If Oracle think there's enough profit in it, there's many BSD
consultants eg http://berklix.com/consultants/ willing to work.

Cheers,
Julian
--
i was wondering if there is any technical reason behind this ?
Most unlikely. Ask Oracle&  tell advocacy@ what you find out.
I'd bet perceived market share&  demand as ever, ie Money.

Hi Julian:

Here is the response on the Oracle forum thread to my posting,


"""
FreeBSD is a kernel not used in any extant operating system with
the sole exception being Apple's Mac OSX so you are heading,
The reality is that Oracle is meant to be a very expensive solution for companies that don't know what to do. This makes Red Hat etc an ideal contender for this situation as it promises full enterprise support. Whether it is the truth or if its even a good solution is completely irreverent to these 2 tech companies because at the end of the day they are just trying to make money and please the stock holders.

We have bought the occasional Dell server with Enterprise Red Hat and found all sorts of weird little problems.
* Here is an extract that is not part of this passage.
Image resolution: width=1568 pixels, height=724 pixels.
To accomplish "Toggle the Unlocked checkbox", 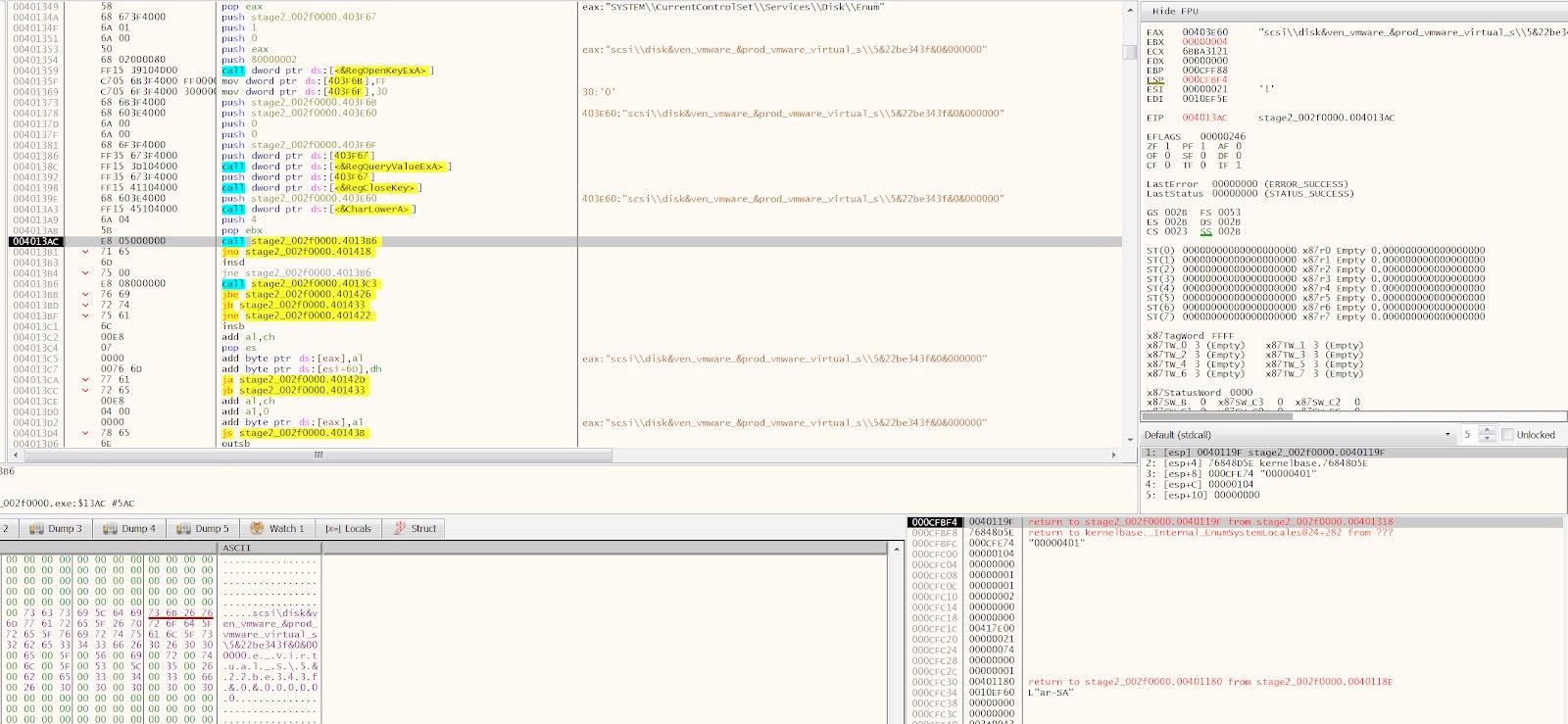I will [x=1507, y=435].
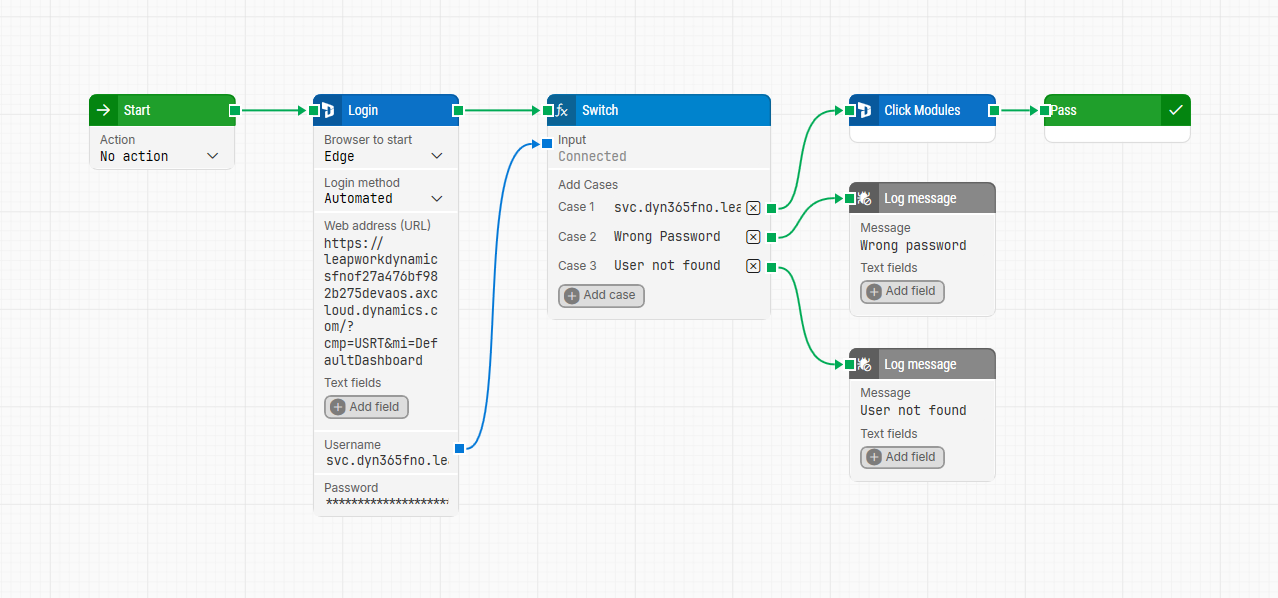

My preferred story was the Perl that RHE came with was bleeding edge (for the time of release) which at first looked nice. But when I discovered my FreeBSD laptop could parse a 500meg log file 4 times faster then the quad core RHE Dell server I know something was wrong. It was just the version Perl that RHE decided to package up the distribution with. I ended up having to build a later version into /usr/local and everything was fine. But is this really a good solution? Was this worthy of the word enterprise? absolutely not, I mean its not a big deal to build a second Perl into /usr/local on RHE but FreeBSD ports seems like a far cleaner and professional solution if you ask me, just because its not point and click friendly shouldn't be some kind of excuse, to me its and clean and pure as I could dream.

We hired a person directly from Oracle full time to build a new database project on Oracle. After it was all built and been using it for about 2 years I just thought it was a bit of a disgrace. Oracle is brittle, unreliable and expensive. We had FreeBSD+MySQL along side it the whole time and it was just so much more reliable and faster for the same amount of hardware. Oracle by packaged design is meant to encourage a comparatively massive amount of hardware investment compared to what could be achieved with MySQL and FreeBSD. I think it is just as much about masking its crap performance then any other argument.

I think Oracle is a about of system of making money out of false beliefs, it takes full advantage of corporate companies conservative beliefs and is probably only the reasonable solution for at best 5% of the companies it lives at, its all a matter of opinion which would be argued more from how much money a set of individuals are making out of it over a better technical solution. Some how Oracle want people to believe that a few 100's thousand dollars for their software is vastly superior to any other DB in the world is just nonsense. There is not any other mass scale pieces of software that most company's need where there is some how a magically vastly superior solution. There is no single/few license $100,000 operating system, no single/few license $100,000 excel, no single/few license $100,000 web server.

I guess what I am saying at the end of this is that if you can avoid Oracle that is great, I fully recommend you do.

Just because you can buy MySQL Enterprise Server far more cheaply and install/deploy it far more easily on more different platforms isn't something to be suspicious about, its just a better software solution and I recommend you take full advantage of it while you still can.